Rate this page

Registration Authenticator

Schema URN
urn:pingidentity:scim:api:messages:2.0:RegistrationAuthenticationRequest

The Registration identity authenticator allows the end user to create a new account during the authentication process. This authenticator should be used with the Login flow.

Field Type Description
status string Indicates the authenticator state. Values are unavailable, ready, failure, or success.
registrableAttributes array An array of strings, consisting of attribute names that may be set by the auth UI during registration. Attribute names are expressed as SCIM paths.
registerResourceAttributes complex An object consisting of proposed attribute names and values for the user to be created. Attribute names are expressed as SCIM paths and must be found in the set of registrableAttributes.
passwordRequirements array An array of rules that must be satisfied by the new user’s password.

Password quality requirements

Password quality requirements are sets of rules enforced by the user store when setting a user’s password. These correspond to password validators in a Ping Identity Directory Server’s configuration.

Password quality requirement objects will always contain the type and description fields. Other fields may be present, depending on the type.

Field Type Description
type string The type of password requirement. See the table below.
description string A human-readable description of the password requirement.
requirementSatisfied boolean Whether or not a proposed password satisfied this password requirement. This field only appears if a proposed password has been rejected.
additionalInfo string A human-readable message explaining why a password change attempt failed.
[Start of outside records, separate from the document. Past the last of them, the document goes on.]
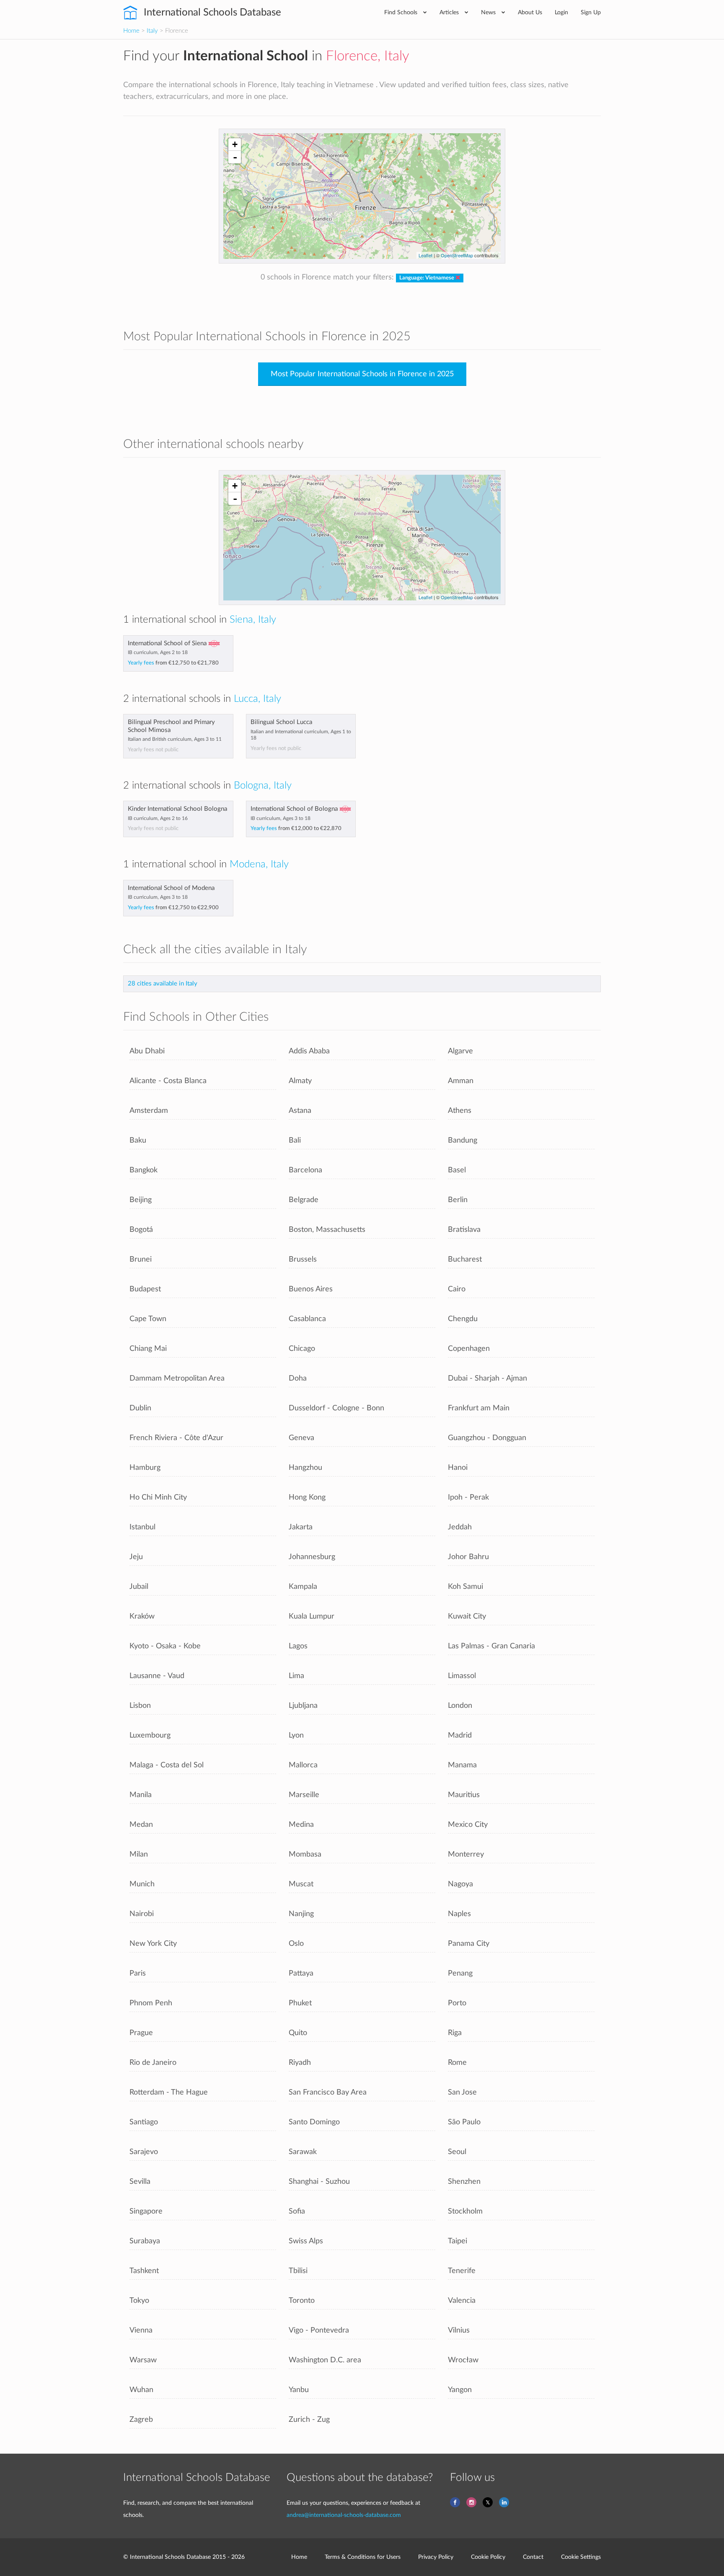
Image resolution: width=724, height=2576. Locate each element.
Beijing (140, 1199)
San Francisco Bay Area (328, 2092)
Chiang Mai (148, 1348)
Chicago (302, 1348)
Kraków (142, 1616)
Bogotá (141, 1229)
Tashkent (144, 2270)
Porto (457, 2003)
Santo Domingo (314, 2122)
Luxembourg (150, 1735)
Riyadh (300, 2062)
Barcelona (305, 1170)
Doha (298, 1378)
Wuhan (141, 2389)
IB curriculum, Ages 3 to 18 (280, 818)
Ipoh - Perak (468, 1497)
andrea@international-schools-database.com (344, 2515)
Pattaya (301, 1973)
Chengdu (463, 1318)
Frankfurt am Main (478, 1408)
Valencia (462, 2300)
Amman (460, 1080)
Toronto (302, 2300)
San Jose (462, 2092)
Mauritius (464, 1794)
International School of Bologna (294, 809)
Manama (462, 1765)
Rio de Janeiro (152, 2062)
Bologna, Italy (263, 786)
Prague (141, 2032)
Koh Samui (465, 1586)
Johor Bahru (468, 1556)
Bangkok (143, 1170)
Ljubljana (303, 1705)
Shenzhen (464, 2181)
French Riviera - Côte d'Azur (176, 1437)
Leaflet (425, 255)
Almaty (300, 1080)
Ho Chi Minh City (158, 1497)
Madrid (460, 1735)
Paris (137, 1973)
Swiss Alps (306, 2241)
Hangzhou (305, 1467)
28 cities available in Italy (162, 983)
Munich (142, 1884)
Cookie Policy (488, 2557)
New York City (153, 1943)
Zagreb (141, 2419)
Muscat (301, 1884)
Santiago (143, 2122)
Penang (460, 1973)
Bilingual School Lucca (281, 722)
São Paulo (464, 2122)
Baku (137, 1140)
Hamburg (144, 1467)
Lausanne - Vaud (156, 1675)
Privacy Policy (435, 2557)
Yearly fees (173, 663)
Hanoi (458, 1467)
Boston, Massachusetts (327, 1229)
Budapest (145, 1289)
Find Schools (401, 12)
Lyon (296, 1735)
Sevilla (139, 2181)
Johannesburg (312, 1556)
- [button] (235, 157)
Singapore (146, 2211)
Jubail (138, 1586)
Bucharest (465, 1259)
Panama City (468, 1943)
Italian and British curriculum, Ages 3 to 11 (175, 739)
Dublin (140, 1408)
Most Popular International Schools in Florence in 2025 (362, 374)
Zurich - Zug (309, 2419)
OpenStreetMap (457, 255)
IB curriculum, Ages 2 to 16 (158, 818)
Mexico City (468, 1824)
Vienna (141, 2330)
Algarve (460, 1051)
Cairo (456, 1289)
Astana (300, 1110)
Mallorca (303, 1765)
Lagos (298, 1646)
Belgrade (303, 1199)
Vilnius (459, 2330)
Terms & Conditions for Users (363, 2557)
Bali (295, 1140)
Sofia (297, 2211)
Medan (141, 1824)
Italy (152, 31)
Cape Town (147, 1318)
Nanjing (301, 1913)
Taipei (457, 2241)
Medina (301, 1824)
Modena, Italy (259, 864)
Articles (450, 12)
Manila (140, 1794)
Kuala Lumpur (311, 1616)
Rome (457, 2062)
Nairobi (141, 1913)
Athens (459, 1110)
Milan (138, 1854)
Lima (296, 1675)
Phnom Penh (150, 2003)
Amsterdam (148, 1110)
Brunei (140, 1259)
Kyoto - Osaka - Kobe (165, 1646)
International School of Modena (171, 888)
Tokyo (139, 2300)
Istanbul (142, 1527)
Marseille (304, 1794)
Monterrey (466, 1854)
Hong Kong (307, 1497)
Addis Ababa (309, 1051)
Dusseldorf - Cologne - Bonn (336, 1408)
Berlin (458, 1199)
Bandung (462, 1140)
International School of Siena (167, 643)
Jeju (136, 1556)
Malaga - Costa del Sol (166, 1765)
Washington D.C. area (325, 2360)
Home (131, 31)
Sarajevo (143, 2151)
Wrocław (463, 2360)
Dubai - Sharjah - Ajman (487, 1378)
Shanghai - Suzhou (319, 2181)
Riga (455, 2032)
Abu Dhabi (147, 1051)
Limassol (462, 1675)
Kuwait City (467, 1616)
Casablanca (307, 1318)
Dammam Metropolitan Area (177, 1378)
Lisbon (140, 1705)
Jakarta (301, 1527)
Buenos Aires (311, 1289)
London (460, 1705)
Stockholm (465, 2211)
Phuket (300, 2003)
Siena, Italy (253, 620)
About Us (530, 12)
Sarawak (303, 2151)
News (489, 12)
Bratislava (464, 1229)
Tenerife (462, 2270)
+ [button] (235, 144)
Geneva (301, 1437)
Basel (457, 1170)
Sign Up (591, 12)
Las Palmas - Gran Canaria (491, 1646)
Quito (298, 2032)
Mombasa (305, 1854)
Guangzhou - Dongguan (487, 1437)
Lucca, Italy (257, 699)
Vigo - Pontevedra (319, 2330)
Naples (459, 1913)
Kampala (303, 1586)
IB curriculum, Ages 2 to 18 (158, 652)
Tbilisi (298, 2270)
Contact (533, 2557)
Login (561, 12)
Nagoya (460, 1884)
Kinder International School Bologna (177, 809)
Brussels (303, 1259)
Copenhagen (469, 1348)
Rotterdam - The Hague (168, 2092)
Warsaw (143, 2360)
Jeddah (460, 1527)
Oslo (296, 1943)
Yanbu (299, 2389)
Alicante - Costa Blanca (168, 1080)
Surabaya (144, 2241)
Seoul (457, 2151)
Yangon (460, 2389)
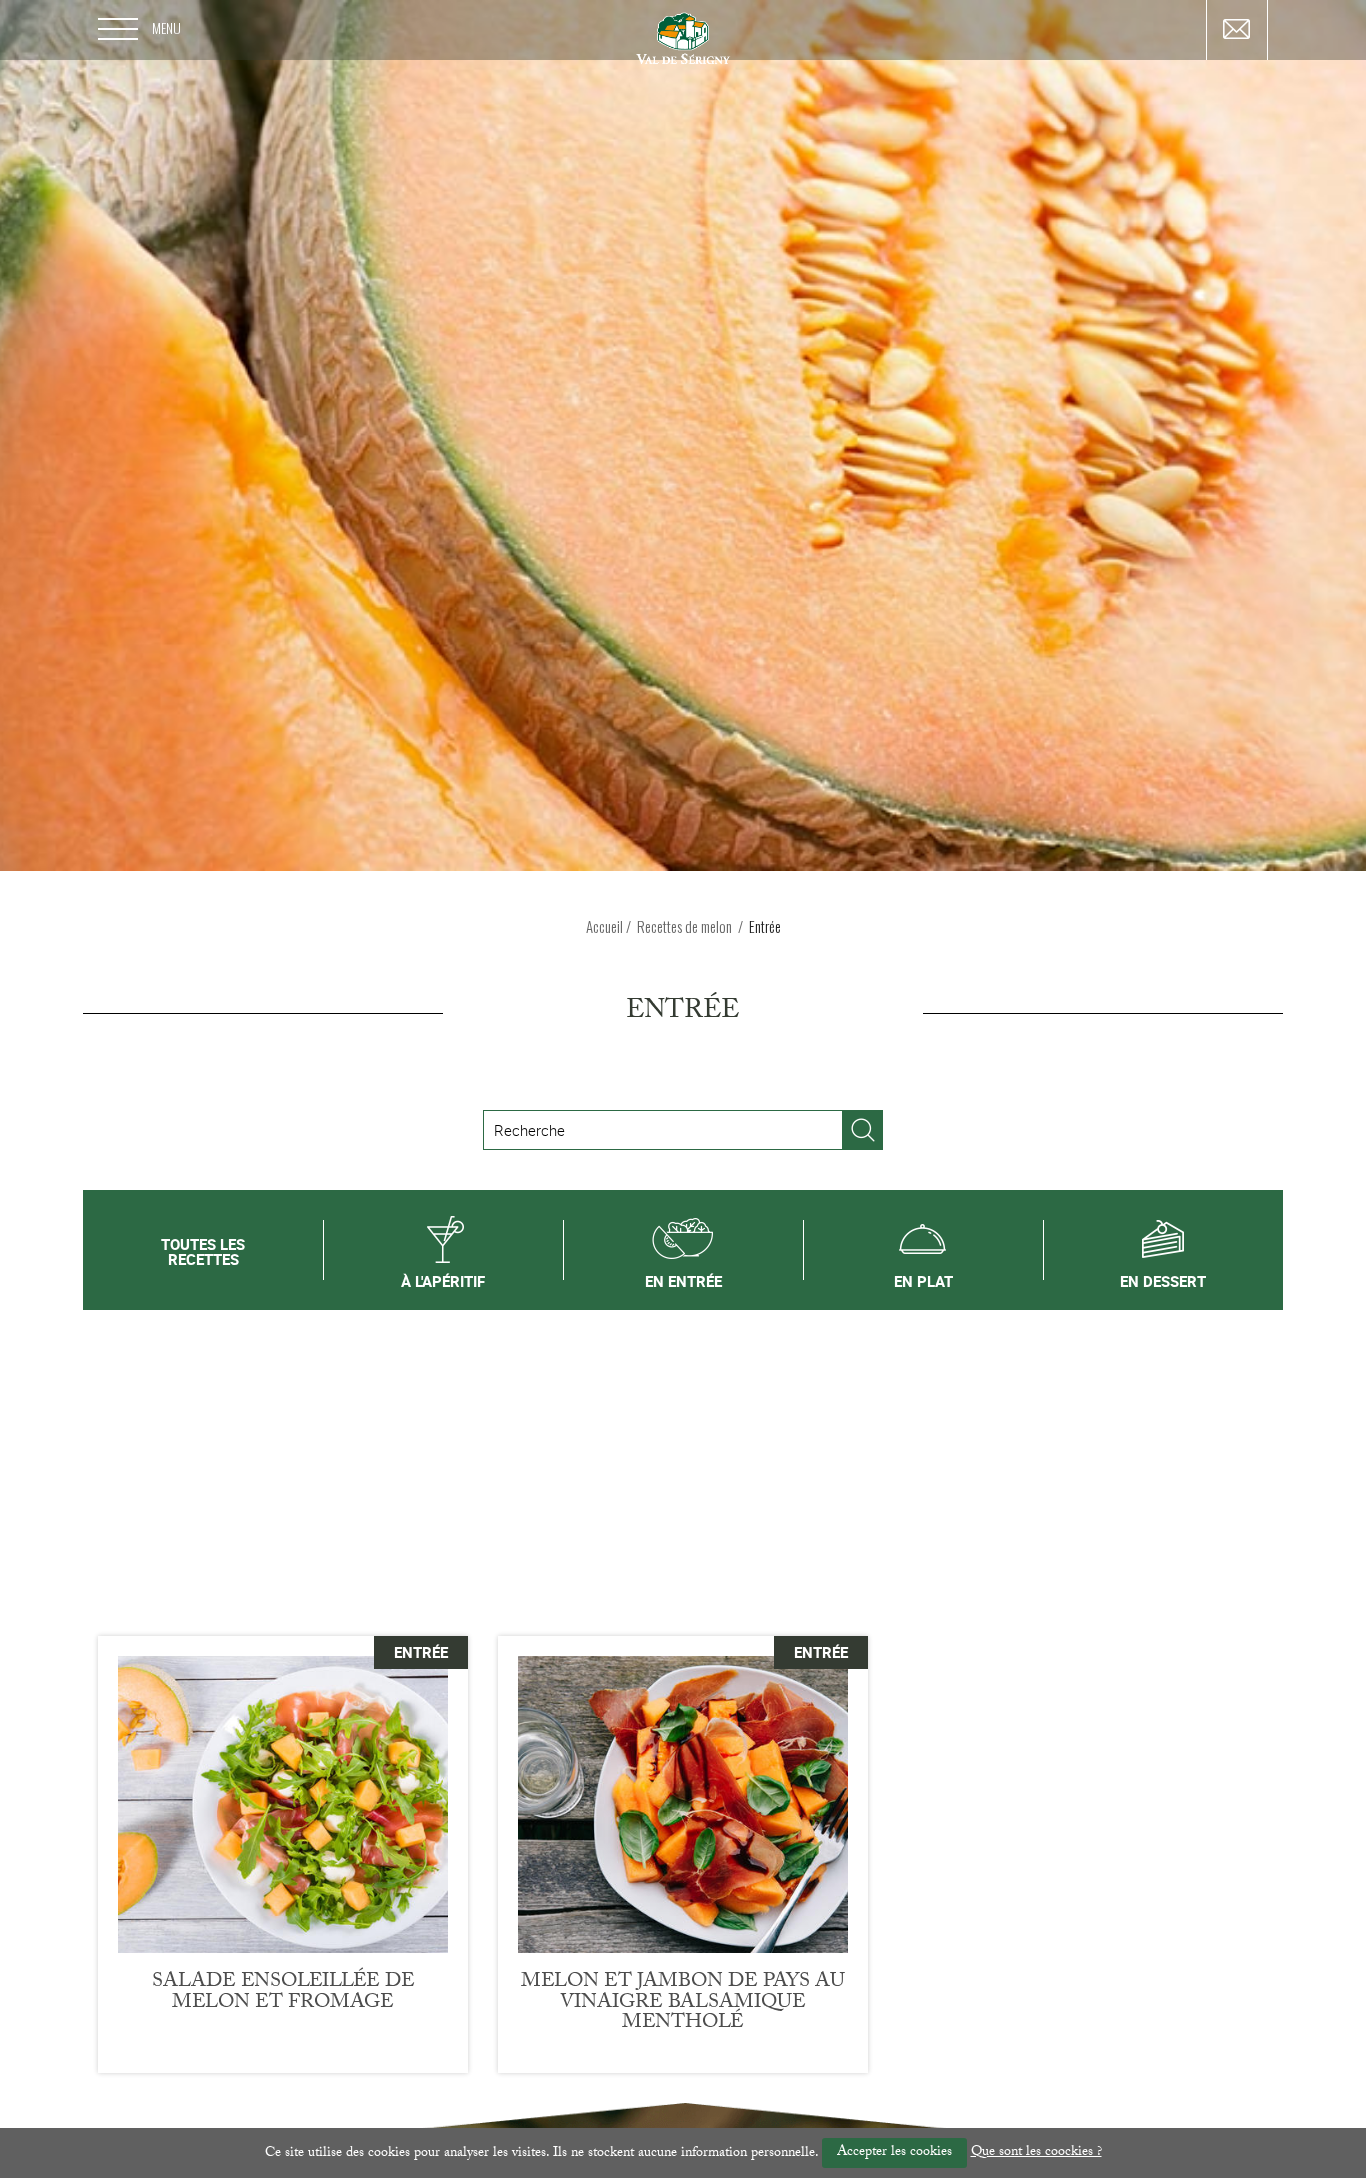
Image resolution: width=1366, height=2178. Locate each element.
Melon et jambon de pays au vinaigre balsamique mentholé (683, 2003)
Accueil (604, 926)
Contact (1237, 29)
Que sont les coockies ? (1036, 2153)
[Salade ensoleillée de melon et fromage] (283, 1804)
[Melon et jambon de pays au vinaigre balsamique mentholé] (683, 1804)
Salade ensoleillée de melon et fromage (283, 1993)
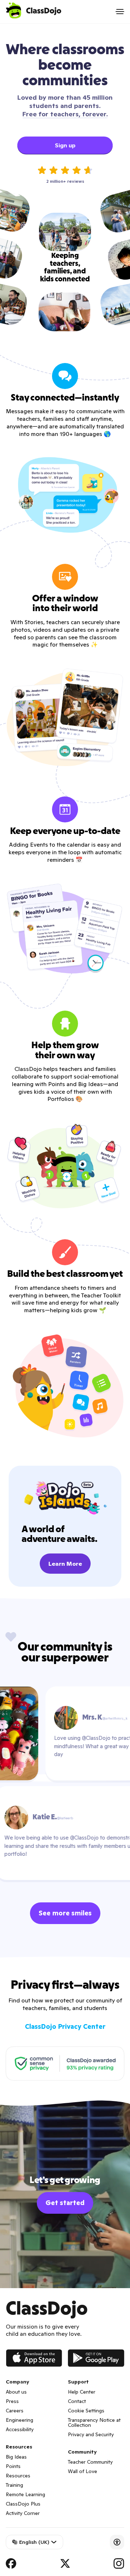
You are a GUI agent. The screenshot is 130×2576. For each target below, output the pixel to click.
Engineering (19, 2420)
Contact (77, 2401)
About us (16, 2392)
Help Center (81, 2392)
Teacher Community (90, 2462)
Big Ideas (16, 2457)
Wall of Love (82, 2471)
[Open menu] (120, 11)
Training (14, 2485)
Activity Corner (23, 2513)
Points (13, 2466)
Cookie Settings (86, 2410)
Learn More (65, 1563)
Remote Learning (25, 2494)
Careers (14, 2410)
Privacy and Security (91, 2434)
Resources (18, 2475)
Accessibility (20, 2429)
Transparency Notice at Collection (94, 2422)
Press (12, 2401)
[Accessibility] (117, 2542)
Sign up (65, 145)
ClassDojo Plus (23, 2504)
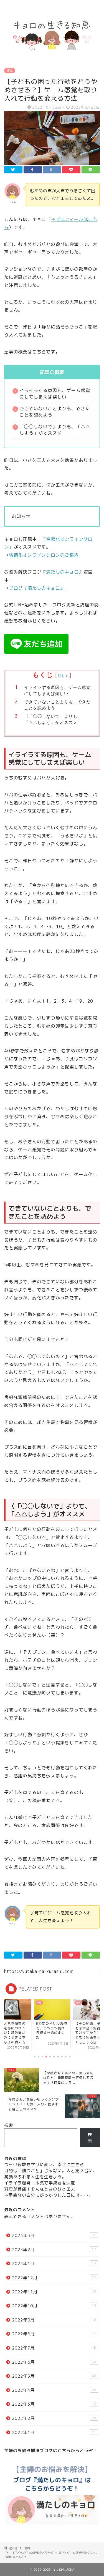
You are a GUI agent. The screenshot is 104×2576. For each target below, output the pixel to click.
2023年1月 (54, 2263)
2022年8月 (54, 2334)
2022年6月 (54, 2362)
This field only appears if a proposed password has been rejected.

Possible password requirement types include:

Password requirement type Description
attributeValue The password value must not be present in another attribute of the user.
characterSet The password must contain at least a specified number of characters from one or more character sets defined by the password requirement.
haystack The password must satisfy a configurable requirement based upon the password haystacks concept.
length The password must meet a minimum/maximum length requirement.
regularExpression The password must match a configured regular expression.
repeatedCharacters The password may not contain a configured number of consecutive characters.
uniqueCharacters The password must contain a minimum number of unique characters.

The user store may also be configured with custom password requirements with other type values.

Registration

In its initial state, the Registration identity authenticator will provide a list of attributes that may be set when creating a new user. The auth UI is expected to present these to the end user using human-readable display names.

{
  "urn:pingidentity:scim:api:messages:2.0:RegistrationAuthenticationRequest": {
    "registrableAttributes": [
      "emails[type eq \"home\"].value",
      "name",
      "password",
      "phoneNumbers[type eq \"mobile\"].value",
      "userName"
    ],
    "passwordRequirements": [],
    "status": "ready"
  }
}

The auth UI submits a registration request by providing the new user attributes in the registerResourceAttributes field. The auth UI is expected to submit values using the correct data type; note how name is a complex attribute in the following example:

{
  "urn:pingidentity:scim:api:messages:2.0:RegistrationAuthenticationRequest": {
    "registrableAttributes": [
      "emails[type eq \"home\"].value",
      "name",
      "password",
      "phoneNumbers[type eq \"mobile\"].value",
      "userName"
    ],
    "registerResourceAttributes": {
      "emails[type eq \"home\"].value": "horselover@example.com",
      "name": {
        "givenName": "Horselover",
        "familyName": "Fat",
        "formatted": "Horselover Fat"
      },
      "password": "password",
      "phoneNumbers[type eq \"mobile\"].value": "555-555-5555",
      "userName": "horselover"
    },
    "passwordRequirements": [],
    "status": "ready"
  }
}

If the registration attempt succeeds, then the status field will be set to success:

{
  "urn:pingidentity:scim:api:messages:2.0:RegistrationAuthenticationRequest": {
    "registrableAttributes": [
      "emails[type eq \"home\"].value",
      "name",
      "password",
      "phoneNumbers[type eq \"mobile\"].value",
      "userName"
    ],
    "status": "success"
  }
}

Note that the end user will be considered logged in following a successful registration; there is no need to immediately prompt the end user for his or her username and password.